One of the panelists, Sarah Lockner, Senior Trademark and Division Counsel with 3M Company, discussed how trade dress protection differs among 3M’s various divisions, which include Health Care, Consumer, and Electronics & Energy. As an international company, 3M must enforce and protect its trade dress in a number of countries. To receive protection, trade dress must acquire secondary meaning and distinctiveness such that consumers associate the good with one producer or source by virtue of the good’s appearance. Outside of the United States, as it can take time for goods to acquire secondary meaning in the marketplace, companies may seek to invoke copyright protection of a good’s appearance if the product’s trade dress is not yet eligible for protection.
Another issue that multinational companies may face is obtaining protection for solo-color marks, like 3M’s well-known Post-it notes. Trade dress that is premised on one color is difficult to enforce and protect, and some countries do not even recognize single color marks, which may impact a company’s branding strategy. In addition, in terms of preparing trademark and trade dress registrations, it is often easier for a mark owner to obtain protection if colors are connected to the registration. Nevertheless, from a strategic perspective, mark owners may elect to file black and white registrations as this may broaden the scope of the mark application across the color spectrum, but this approach may not work in all countries.
While trade dress can be an effective form of protection for an owner’s intellectual property, Kate Asher, Senior Intellectual Property Counsel at Philips, which produces goods in the Healthcare, Consumer Lifestyle, and Lighting sectors, emphasized the importance of pursuing an IP strategy that directly reflects an organization’s business strategy. Specifically, Asher recommended that companies consider a number of factors, including the organization’s objective for obtaining intellectual property protection, costs, and use, in determining the appropriate methods of protection for certain goods.

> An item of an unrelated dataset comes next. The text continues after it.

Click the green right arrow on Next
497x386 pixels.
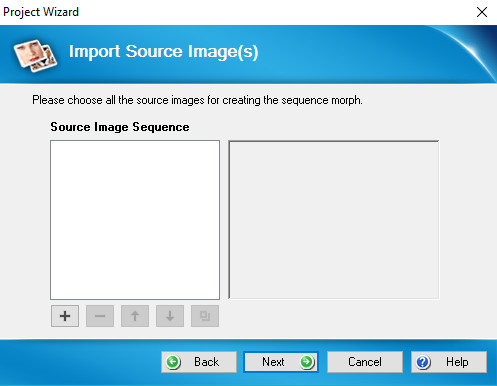307,362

For example, if a company is continually revising a product’s style and design, seeking trade dress protection may not be effective because it is unlikely that the trade dress will acquire the requisite distinctiveness. Accordingly, some companies will register design patents to protect the appearance of their goods and obtain immediate exclusivity. If the product remains in the marketplace long enough to obtain secondary meaning, then the company has the option to register for trade dress protection, which may result in products receiving substantial protection under both patent and trademark regimes.
In the cosmetics, skin care, and fragrance industries trade dress is vital, and counterfeiting is a prevalent issue. Alisa Hurlburt, Assistant General Counsel at Elizabeth Arden, Inc. discussed ways in which Elizabeth Arden enforces and protects the trade dress of its products, including its distinctive fragrance bottles. By showing a number of side-by-side comparisons of Elizabeth Arden products and counterfeits attempting to mimic the overall look and feel of the products’ appearances, Hurlburt conveyed the importance of trade dress enforcement and the issues that counterfeiting poses for consumers. Cosmetics and fragrance producers invest money and resources in advertising to develop their brands, and counterfeiters capitalize on producers’ investments, which results in brand deterioration and revenue losses. Organizations may produce products that are their “impression” of well-known fragrances and luxury goods, but in doing so companies must be very cautious that they are not deceiving consumers.

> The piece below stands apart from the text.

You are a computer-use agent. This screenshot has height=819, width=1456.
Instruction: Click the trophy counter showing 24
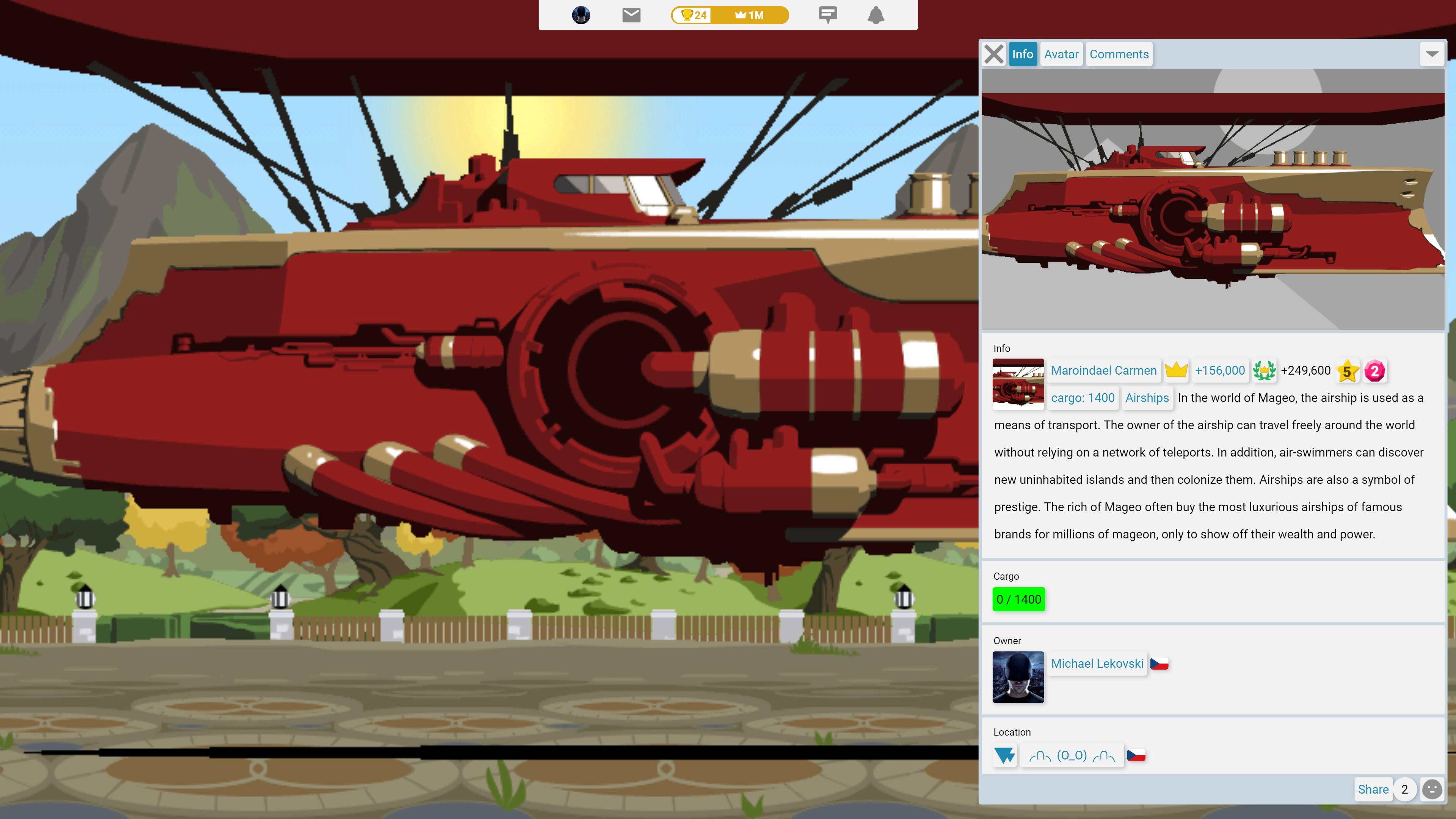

Consumer opinion is particularly relevant in enforcing trade dress and litigating trade dress cases. Juries often want to personally relate to cases, which can be a problem in litigating trade dress cases, especially when jurors are shown side-by-side comparisons of the “real” and allegedly infringing products. This is because jurors will often say that they can tell the difference between the two products after seeing the images side-by-side and would be able to tell the difference if they saw the products in a commercial setting. However, the standard for trade dress infringement is based on the similarities between the “total look and feel” of the products, and not based on individual consumers’ opinions after seeing side-by-side comparisons in a courtroom setting.

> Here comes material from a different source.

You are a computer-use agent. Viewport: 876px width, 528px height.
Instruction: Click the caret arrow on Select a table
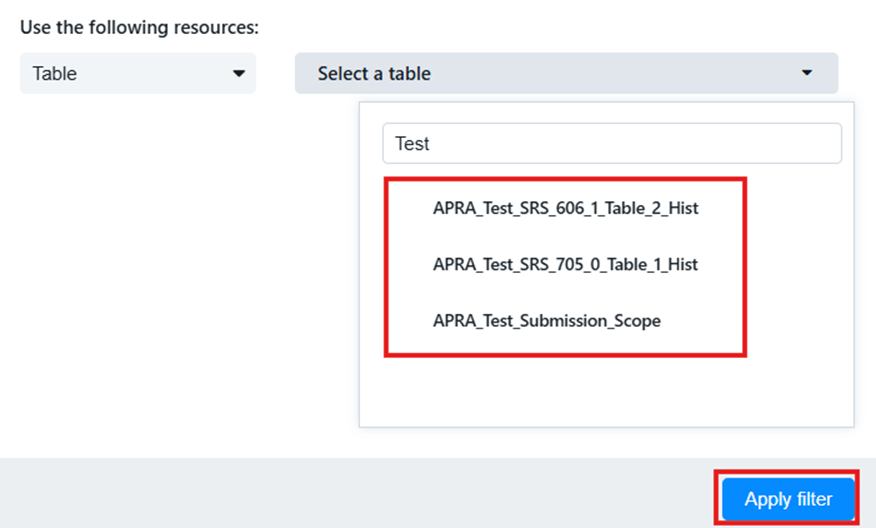tap(806, 74)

Even before the trial stage, it may be advantageous for brands to conduct consumer surveys as these tools are vital to mark enforcement and protection. Consumer surveys must include many questions that connect the good to the source such that the survey results reflect that consumers associate the product with one source. Although protecting and enforcing trade dress is a time and labor-intensive process, the revenue benefits, brand development, and potential improvements in market share frequently justify the costs.
Melissa Lauretti, a third-year at the University of Connecticut School of Law in Hartford, Connecticut reported on this panel.